Top of Dataset

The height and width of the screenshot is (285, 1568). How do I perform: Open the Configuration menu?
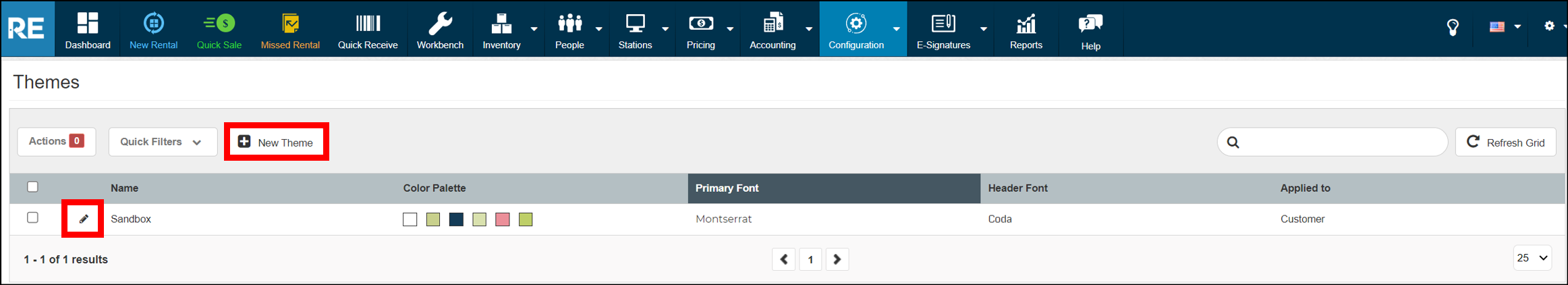pos(856,30)
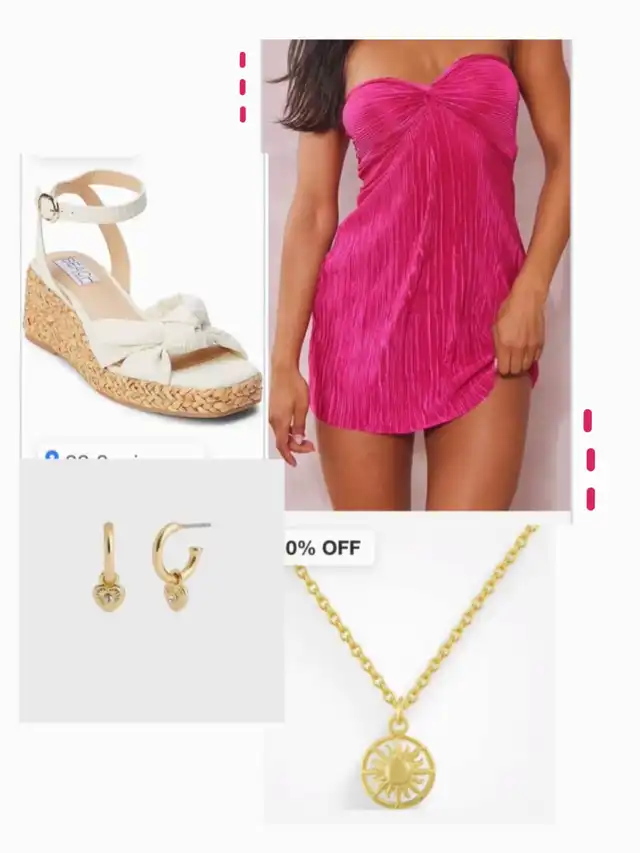
Task: Select the pink dashed line right of dress
Action: (589, 459)
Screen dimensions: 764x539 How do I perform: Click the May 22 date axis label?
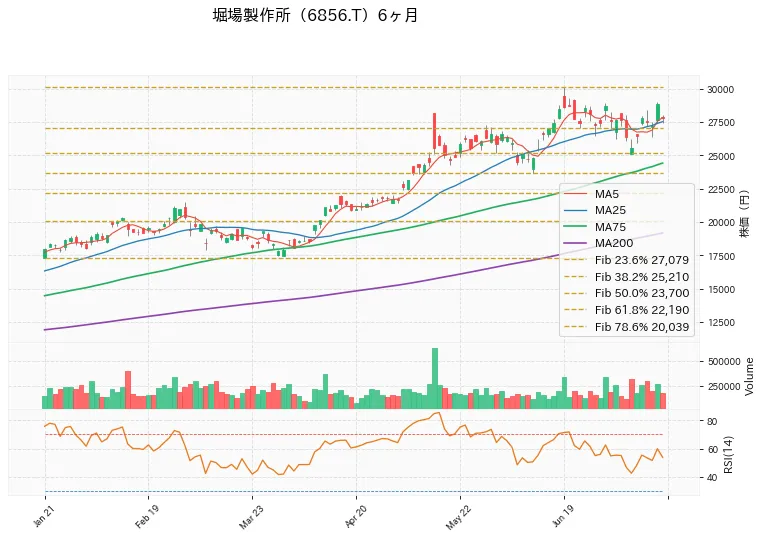coord(458,518)
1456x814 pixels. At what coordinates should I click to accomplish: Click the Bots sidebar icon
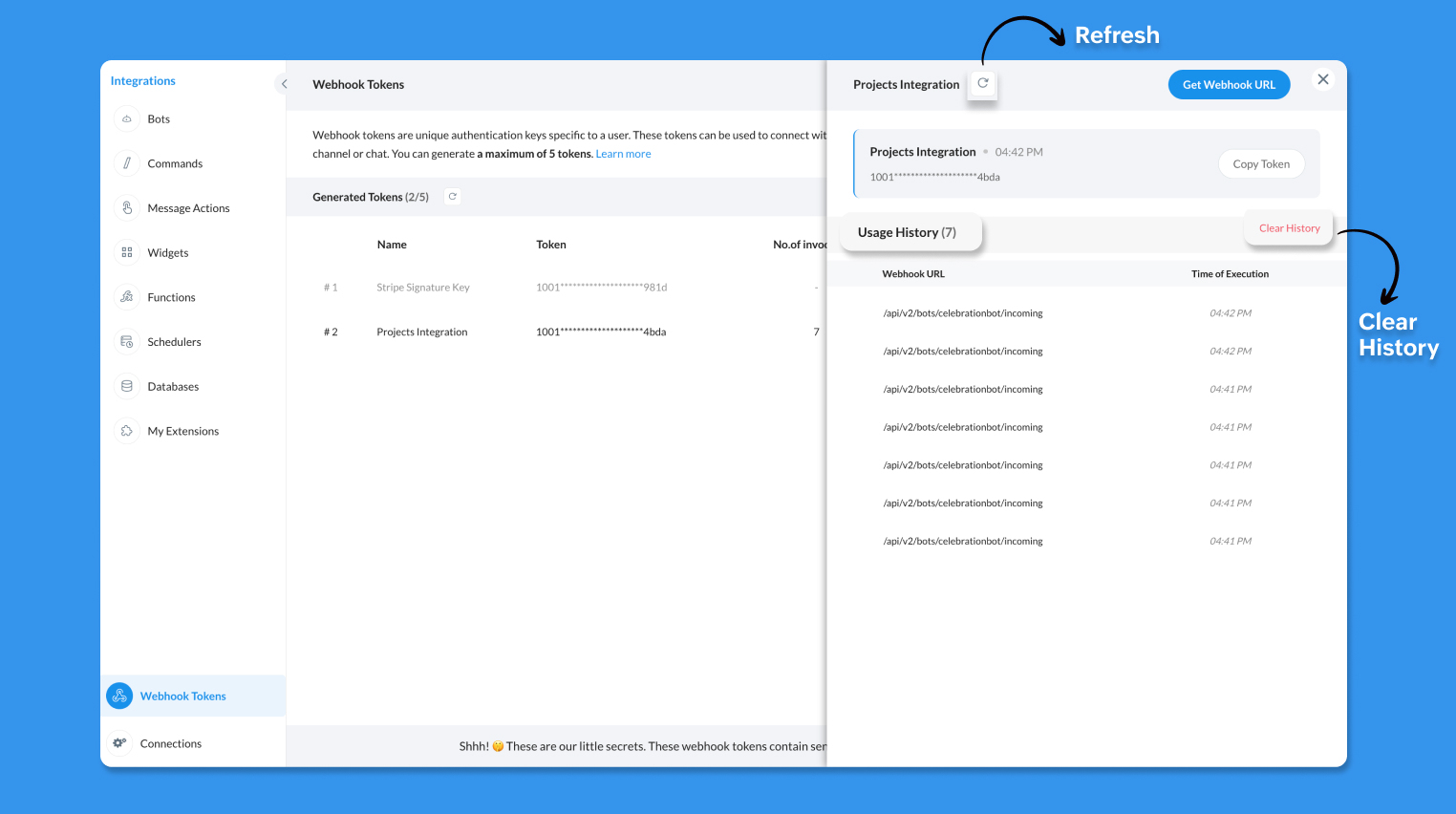point(126,119)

Bottom of Dataset

## Aim of the task
Your answer must be the full listing, copied exactly, with no pictures in it.

## Answer to this task
The height and width of the screenshot is (285, 1568). How do I perform: Open the Configuration menu?
pos(856,30)
Task: Select the pink dashed line right of dress
Action: (589, 459)
Screen dimensions: 764x539 How do I perform: Click the May 22 date axis label?
coord(458,518)
1456x814 pixels. At what coordinates should I click to accomplish: Click the Bots sidebar icon
point(126,119)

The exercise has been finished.